Tulis ulang semua baris ini, tetapi ganti "image size" dengan "frame size". Jangan ubah bagian lainnya.

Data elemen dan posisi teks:
::::
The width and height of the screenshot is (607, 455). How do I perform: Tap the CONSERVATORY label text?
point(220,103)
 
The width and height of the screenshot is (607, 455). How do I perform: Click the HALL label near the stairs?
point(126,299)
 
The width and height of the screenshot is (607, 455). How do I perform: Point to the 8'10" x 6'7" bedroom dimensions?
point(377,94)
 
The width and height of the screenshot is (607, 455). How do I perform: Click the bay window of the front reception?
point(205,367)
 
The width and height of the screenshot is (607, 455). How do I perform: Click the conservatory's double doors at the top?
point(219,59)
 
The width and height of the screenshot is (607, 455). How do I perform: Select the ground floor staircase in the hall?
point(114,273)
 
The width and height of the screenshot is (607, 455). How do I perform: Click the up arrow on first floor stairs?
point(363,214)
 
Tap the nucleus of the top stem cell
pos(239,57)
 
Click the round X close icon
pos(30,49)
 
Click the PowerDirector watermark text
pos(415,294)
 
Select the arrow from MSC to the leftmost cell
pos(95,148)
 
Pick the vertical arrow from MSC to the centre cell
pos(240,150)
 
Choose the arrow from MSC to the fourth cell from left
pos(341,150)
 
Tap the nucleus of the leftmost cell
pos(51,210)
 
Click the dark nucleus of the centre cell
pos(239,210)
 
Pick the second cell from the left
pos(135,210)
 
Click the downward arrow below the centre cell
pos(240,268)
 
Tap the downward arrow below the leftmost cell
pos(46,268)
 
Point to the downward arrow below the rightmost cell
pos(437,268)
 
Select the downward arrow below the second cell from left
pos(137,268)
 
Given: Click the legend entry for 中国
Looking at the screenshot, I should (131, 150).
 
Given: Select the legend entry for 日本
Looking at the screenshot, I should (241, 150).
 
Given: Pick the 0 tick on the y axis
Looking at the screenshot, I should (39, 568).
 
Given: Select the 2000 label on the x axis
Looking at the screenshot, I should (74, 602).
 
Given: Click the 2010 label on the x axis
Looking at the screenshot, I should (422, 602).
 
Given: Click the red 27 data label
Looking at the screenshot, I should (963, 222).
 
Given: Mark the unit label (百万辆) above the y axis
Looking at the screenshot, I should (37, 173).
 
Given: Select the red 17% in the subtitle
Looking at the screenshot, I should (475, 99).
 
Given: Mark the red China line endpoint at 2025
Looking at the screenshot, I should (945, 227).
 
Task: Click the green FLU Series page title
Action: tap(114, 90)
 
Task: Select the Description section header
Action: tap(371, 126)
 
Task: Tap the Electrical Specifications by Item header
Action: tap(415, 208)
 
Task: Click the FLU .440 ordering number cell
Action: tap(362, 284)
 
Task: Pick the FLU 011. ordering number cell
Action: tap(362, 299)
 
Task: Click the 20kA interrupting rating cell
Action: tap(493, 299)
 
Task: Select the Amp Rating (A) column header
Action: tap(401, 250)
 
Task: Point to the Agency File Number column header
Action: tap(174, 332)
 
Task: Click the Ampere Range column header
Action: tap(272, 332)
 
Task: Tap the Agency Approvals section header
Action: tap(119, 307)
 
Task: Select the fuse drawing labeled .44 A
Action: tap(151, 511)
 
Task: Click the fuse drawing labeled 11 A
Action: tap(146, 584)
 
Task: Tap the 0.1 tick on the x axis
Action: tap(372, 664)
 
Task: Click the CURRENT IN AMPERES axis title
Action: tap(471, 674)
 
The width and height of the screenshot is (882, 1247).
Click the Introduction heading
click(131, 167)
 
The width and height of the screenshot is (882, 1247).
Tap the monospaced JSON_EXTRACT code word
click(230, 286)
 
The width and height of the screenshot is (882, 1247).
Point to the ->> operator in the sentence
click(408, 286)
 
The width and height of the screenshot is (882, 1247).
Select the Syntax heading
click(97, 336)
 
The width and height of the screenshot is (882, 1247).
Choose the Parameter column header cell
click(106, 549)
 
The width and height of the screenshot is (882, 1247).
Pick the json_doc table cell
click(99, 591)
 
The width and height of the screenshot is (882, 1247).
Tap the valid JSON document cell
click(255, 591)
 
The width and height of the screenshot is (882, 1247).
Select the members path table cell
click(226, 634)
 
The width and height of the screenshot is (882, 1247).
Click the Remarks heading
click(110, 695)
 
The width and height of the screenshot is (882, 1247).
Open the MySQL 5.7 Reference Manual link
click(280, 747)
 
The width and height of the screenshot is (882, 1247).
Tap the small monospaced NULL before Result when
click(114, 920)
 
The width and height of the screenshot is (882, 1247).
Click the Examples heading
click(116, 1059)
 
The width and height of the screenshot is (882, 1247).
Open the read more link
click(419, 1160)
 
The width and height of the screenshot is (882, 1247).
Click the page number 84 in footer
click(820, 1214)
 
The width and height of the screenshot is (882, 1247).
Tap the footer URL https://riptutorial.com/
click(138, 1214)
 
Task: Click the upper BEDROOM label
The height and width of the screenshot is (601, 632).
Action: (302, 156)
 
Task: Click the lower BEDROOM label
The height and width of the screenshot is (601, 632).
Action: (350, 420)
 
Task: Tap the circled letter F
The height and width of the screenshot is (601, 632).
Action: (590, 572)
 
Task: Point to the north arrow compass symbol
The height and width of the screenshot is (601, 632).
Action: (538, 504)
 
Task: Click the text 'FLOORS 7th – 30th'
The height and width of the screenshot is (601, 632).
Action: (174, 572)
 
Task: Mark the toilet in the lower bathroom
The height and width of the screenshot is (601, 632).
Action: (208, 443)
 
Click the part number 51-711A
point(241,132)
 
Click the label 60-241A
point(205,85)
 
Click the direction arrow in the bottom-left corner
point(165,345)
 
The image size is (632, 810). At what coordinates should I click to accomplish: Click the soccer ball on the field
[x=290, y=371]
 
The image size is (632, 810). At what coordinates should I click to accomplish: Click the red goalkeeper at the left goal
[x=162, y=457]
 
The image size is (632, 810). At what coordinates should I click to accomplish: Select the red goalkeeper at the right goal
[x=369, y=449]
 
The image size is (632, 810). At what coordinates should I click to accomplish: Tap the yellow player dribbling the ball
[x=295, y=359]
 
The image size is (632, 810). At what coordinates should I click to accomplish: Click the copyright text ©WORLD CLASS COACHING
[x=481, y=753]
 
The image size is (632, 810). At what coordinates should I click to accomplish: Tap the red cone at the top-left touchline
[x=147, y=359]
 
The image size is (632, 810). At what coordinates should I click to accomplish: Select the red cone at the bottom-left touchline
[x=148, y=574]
::::
◆ **Jawaban latihan**:
The width and height of the screenshot is (607, 455). How do I perform: Tap the CONSERVATORY label text?
point(220,103)
 
The width and height of the screenshot is (607, 455). How do I perform: Click the HALL label near the stairs?
point(126,299)
 
The width and height of the screenshot is (607, 455). How do I perform: Point to the 8'10" x 6'7" bedroom dimensions?
point(377,94)
 
The width and height of the screenshot is (607, 455). How do I perform: Click the bay window of the front reception?
point(205,367)
 
The width and height of the screenshot is (607, 455). How do I perform: Click the conservatory's double doors at the top?
point(219,59)
 
The width and height of the screenshot is (607, 455). How do I perform: Select the ground floor staircase in the hall?
point(114,273)
 
The width and height of the screenshot is (607, 455). How do I perform: Click the up arrow on first floor stairs?
point(363,214)
 
Tap the nucleus of the top stem cell
pos(239,57)
 
Click the round X close icon
pos(30,49)
 
Click the PowerDirector watermark text
pos(415,294)
 
Select the arrow from MSC to the leftmost cell
pos(95,148)
 
Pick the vertical arrow from MSC to the centre cell
pos(240,150)
 
Choose the arrow from MSC to the fourth cell from left
pos(341,150)
 
Tap the nucleus of the leftmost cell
pos(51,210)
 
Click the dark nucleus of the centre cell
pos(239,210)
 
Pick the second cell from the left
pos(135,210)
 
Click the downward arrow below the centre cell
pos(240,268)
 
Tap the downward arrow below the leftmost cell
pos(46,268)
 
Point to the downward arrow below the rightmost cell
pos(437,268)
 
Select the downward arrow below the second cell from left
pos(137,268)
 
Given: Click the legend entry for 中国
Looking at the screenshot, I should (131, 150).
 
Given: Select the legend entry for 日本
Looking at the screenshot, I should (241, 150).
 
Given: Pick the 0 tick on the y axis
Looking at the screenshot, I should (39, 568).
 
Given: Select the 2000 label on the x axis
Looking at the screenshot, I should (74, 602).
 
Given: Click the 2010 label on the x axis
Looking at the screenshot, I should (422, 602).
 
Given: Click the red 27 data label
Looking at the screenshot, I should (963, 222).
 
Given: Mark the unit label (百万辆) above the y axis
Looking at the screenshot, I should (37, 173).
 
Given: Select the red 17% in the subtitle
Looking at the screenshot, I should (475, 99).
 
Given: Mark the red China line endpoint at 2025
Looking at the screenshot, I should (945, 227).
 
Task: Click the green FLU Series page title
Action: tap(114, 90)
 
Task: Select the Description section header
Action: tap(371, 126)
 
Task: Tap the Electrical Specifications by Item header
Action: tap(415, 208)
 
Task: Click the FLU .440 ordering number cell
Action: tap(362, 284)
 
Task: Pick the FLU 011. ordering number cell
Action: tap(362, 299)
 
Task: Click the 20kA interrupting rating cell
Action: tap(493, 299)
 
Task: Select the Amp Rating (A) column header
Action: tap(401, 250)
 
Task: Point to the Agency File Number column header
Action: tap(174, 332)
 
Task: Click the Ampere Range column header
Action: tap(272, 332)
 
Task: Tap the Agency Approvals section header
Action: tap(119, 307)
 
Task: Select the fuse drawing labeled .44 A
Action: tap(151, 511)
 
Task: Click the fuse drawing labeled 11 A
Action: tap(146, 584)
 
Task: Tap the 0.1 tick on the x axis
Action: tap(372, 664)
 
Task: Click the CURRENT IN AMPERES axis title
Action: tap(471, 674)
 
The width and height of the screenshot is (882, 1247).
Click the Introduction heading
click(131, 167)
 
The width and height of the screenshot is (882, 1247).
Tap the monospaced JSON_EXTRACT code word
click(230, 286)
 
The width and height of the screenshot is (882, 1247).
Point to the ->> operator in the sentence
click(408, 286)
 
The width and height of the screenshot is (882, 1247).
Select the Syntax heading
click(97, 336)
 
The width and height of the screenshot is (882, 1247).
Choose the Parameter column header cell
click(106, 549)
 
The width and height of the screenshot is (882, 1247).
Pick the json_doc table cell
click(99, 591)
 
The width and height of the screenshot is (882, 1247).
Tap the valid JSON document cell
click(255, 591)
 
The width and height of the screenshot is (882, 1247).
Select the members path table cell
click(226, 634)
 
The width and height of the screenshot is (882, 1247).
Click the Remarks heading
click(110, 695)
 
The width and height of the screenshot is (882, 1247).
Open the MySQL 5.7 Reference Manual link
click(280, 747)
 
The width and height of the screenshot is (882, 1247).
Tap the small monospaced NULL before Result when
click(114, 920)
 
The width and height of the screenshot is (882, 1247).
Click the Examples heading
click(116, 1059)
 
The width and height of the screenshot is (882, 1247).
Open the read more link
click(419, 1160)
 
The width and height of the screenshot is (882, 1247).
Click the page number 84 in footer
click(820, 1214)
 
The width and height of the screenshot is (882, 1247).
Tap the footer URL https://riptutorial.com/
click(138, 1214)
 
Task: Click the upper BEDROOM label
The height and width of the screenshot is (601, 632).
Action: (302, 156)
 
Task: Click the lower BEDROOM label
The height and width of the screenshot is (601, 632).
Action: (350, 420)
 
Task: Tap the circled letter F
The height and width of the screenshot is (601, 632).
Action: (590, 572)
 
Task: Point to the north arrow compass symbol
The height and width of the screenshot is (601, 632).
Action: (538, 504)
 
Task: Click the text 'FLOORS 7th – 30th'
The height and width of the screenshot is (601, 632).
Action: (174, 572)
 
Task: Mark the toilet in the lower bathroom
The height and width of the screenshot is (601, 632).
Action: (208, 443)
 
Click the part number 51-711A
point(241,132)
 
Click the label 60-241A
point(205,85)
 
Click the direction arrow in the bottom-left corner
point(165,345)
 
The frame size is (632, 810). At what coordinates should I click to accomplish: Click the soccer ball on the field
[x=290, y=371]
 
The frame size is (632, 810). At what coordinates should I click to accomplish: Click the red goalkeeper at the left goal
[x=162, y=457]
 
The frame size is (632, 810). At what coordinates should I click to accomplish: Select the red goalkeeper at the right goal
[x=369, y=449]
 
The frame size is (632, 810). At what coordinates should I click to accomplish: Tap the yellow player dribbling the ball
[x=295, y=359]
 
The frame size is (632, 810). At what coordinates should I click to accomplish: Click the copyright text ©WORLD CLASS COACHING
[x=481, y=753]
 
The frame size is (632, 810). At what coordinates should I click to accomplish: Tap the red cone at the top-left touchline
[x=147, y=359]
 
The frame size is (632, 810). At what coordinates should I click to accomplish: Select the red cone at the bottom-left touchline
[x=148, y=574]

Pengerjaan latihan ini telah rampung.